He scanned the pages but found little of interest. The French Government was in danger of falling, which in those days was as regular as rain in April, and there was speculation about a general strike. These and a stepping up of the war in Indochina were allocated about half the space devoted to the fact that a lady in Toulouse had produced sextuplets. As he turned to an even more exhaustive coverage of a rumoured romance between a royal prince and a nude dancer at the Folies-Bergere, Charles entered to inform him that the mechanic from the local garage had arrived.

Simon’s first view of the said mechanic was the soles of a pair of very large boots protruding from under the front of the Hirondel. He wished them good morning and was rewarded with the appearance of a pair of grease-stained hands that curled out and gripped the bumper. Gradually the rest of the mechanic hauled itself into view.

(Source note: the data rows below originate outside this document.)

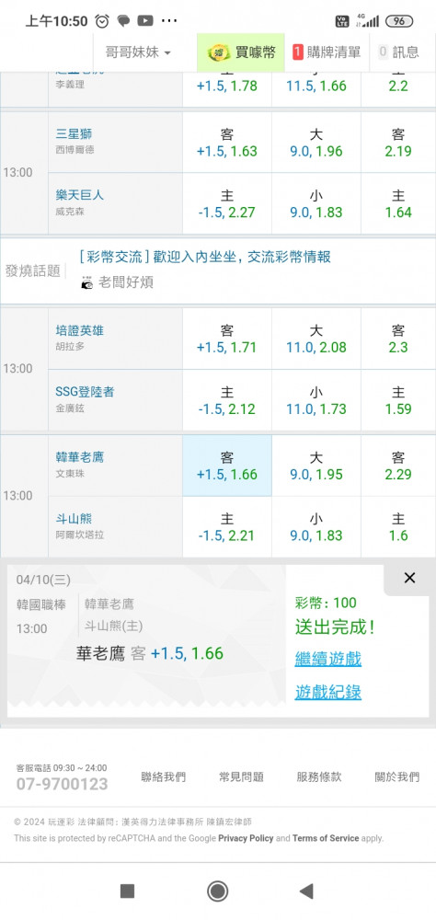Select 韓華老鷹 客 +1.5, 1.66 odds
This screenshot has width=436, height=920.
click(x=227, y=466)
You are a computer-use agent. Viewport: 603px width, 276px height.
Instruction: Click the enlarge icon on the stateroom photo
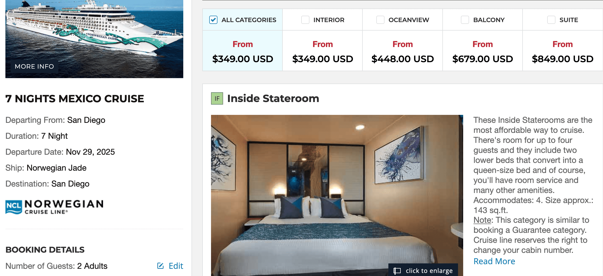point(397,271)
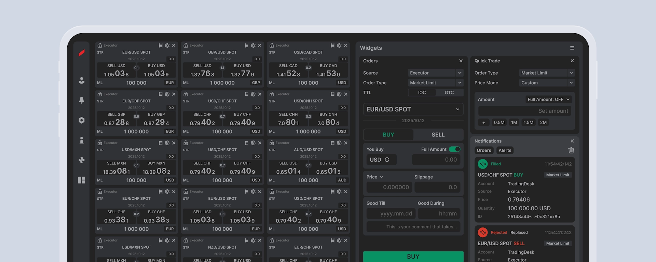Open the hexagon settings icon in sidebar

tap(81, 120)
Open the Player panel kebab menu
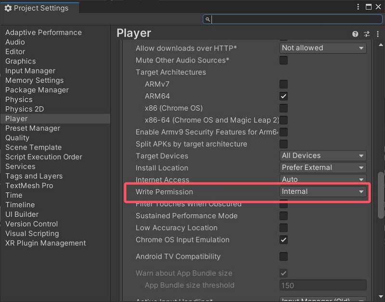Screen dimensions: 385x302 tap(377, 34)
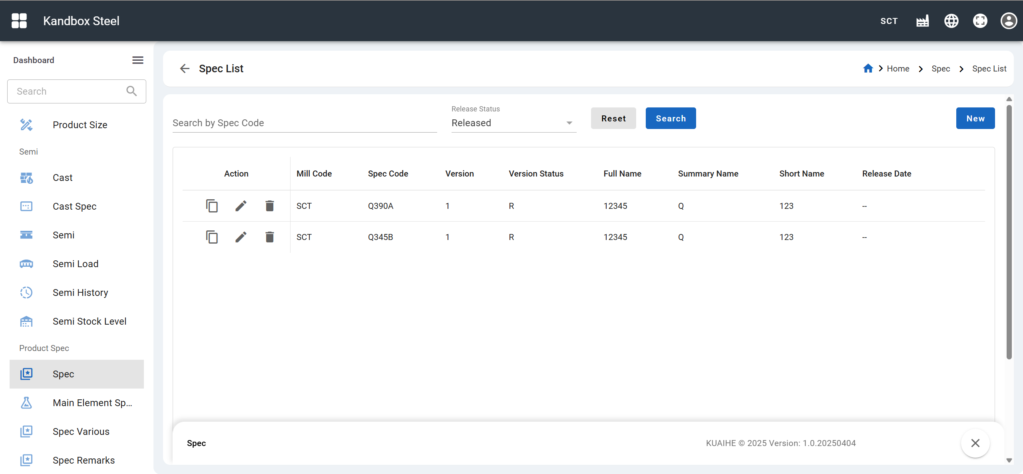Delete the Q390A spec with the trash icon
The height and width of the screenshot is (474, 1023).
click(x=270, y=206)
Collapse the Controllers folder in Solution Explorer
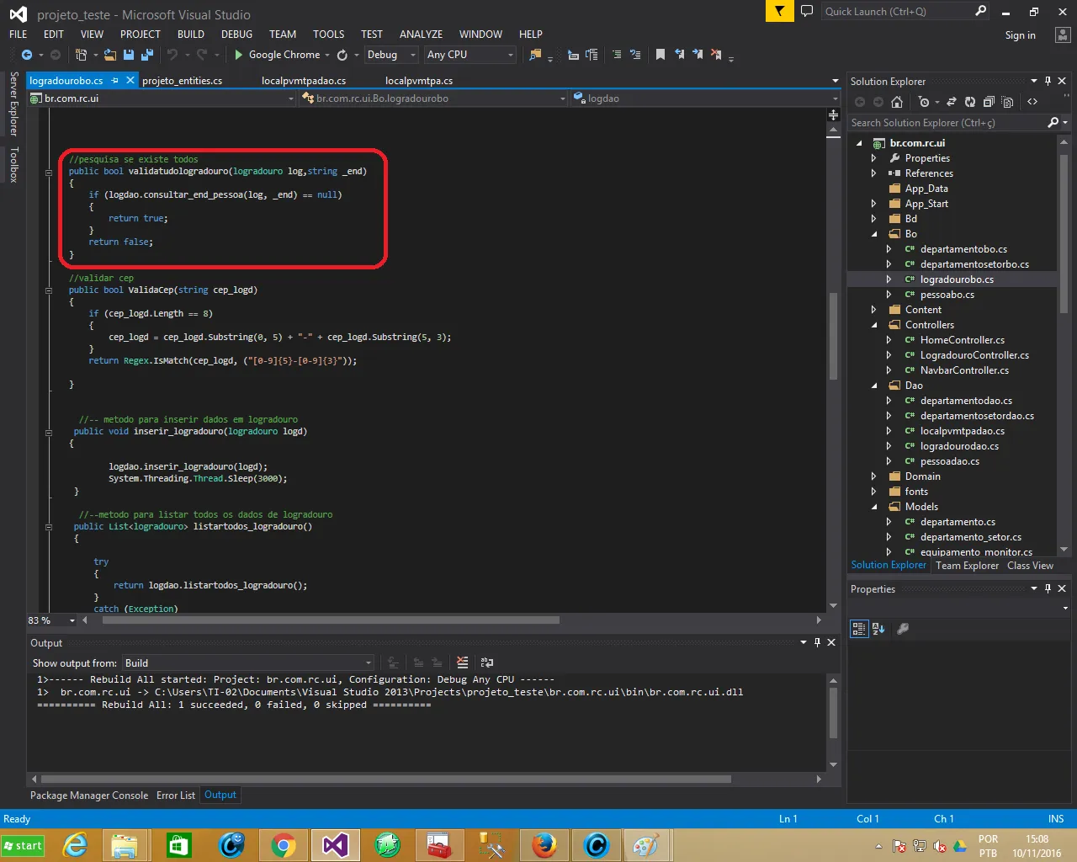This screenshot has height=862, width=1077. coord(873,325)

“What a beautiful car, monsieur,” the man enthused. “Such an engine! Such workmanship! Such elegance!”

“I’m glad you approve,” said the Saint. “Can you fix it?”

The mechanic shook his head.

“No. It will need a new radiator.”

“Can you get a new radiator?”

The mechanic considered the question carefully as if the idea had not occurred to him before. Finally he nodded.

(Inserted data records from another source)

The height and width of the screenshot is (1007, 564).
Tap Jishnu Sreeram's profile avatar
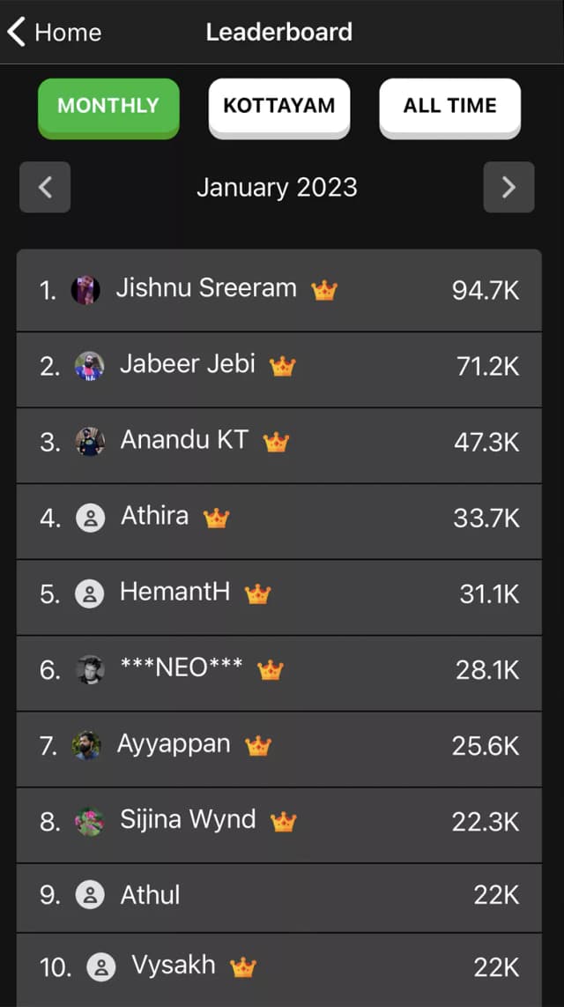pos(85,290)
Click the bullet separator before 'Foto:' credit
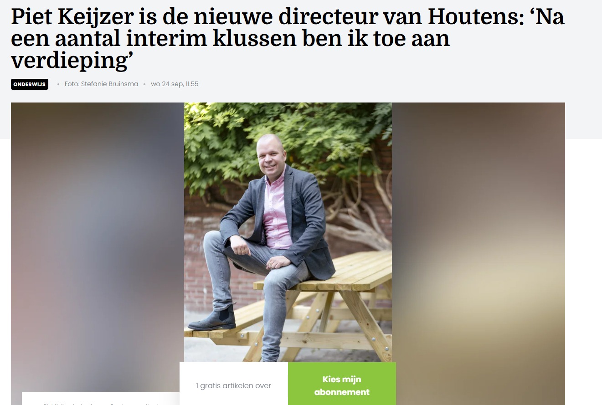602x405 pixels. pyautogui.click(x=58, y=84)
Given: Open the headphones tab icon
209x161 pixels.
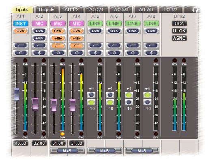Looking at the screenshot, I should pos(195,10).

“There is a dealer in Nice. I will send for one straightaway and have it express-delivered,” he replied, plainly looking forward to the prospect of closer contact with the car’s intestines.

“How long will that take?”

“With luck I could get one here by midday tomorrow.”

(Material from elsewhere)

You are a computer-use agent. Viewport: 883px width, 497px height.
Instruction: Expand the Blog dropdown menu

The Saint looked around to make quite sure that there was no one within earshot, before he peeled a couple of notes from his wad and pressed them into the hands of the startled mechanic.

“Why not run out of luck until Friday?” he suggested.

“But that is several days, monsieur,” the man exclaimed.

Simon added a third note to the man’s collection.

“So it is,” he agreed as the argument disappeared into the mechanic’s pocket. “Look, I’m in no great hurry so why don’t you get the radiator delivered and wait till I call and ask you how much longer the job will take?”

“But, monsieur … ?” the man began; but the Saint clapped him on the shoulder and propelled him gently towards the break-down truck that had brought him.

“Just give me the name of your garage and be on your way.”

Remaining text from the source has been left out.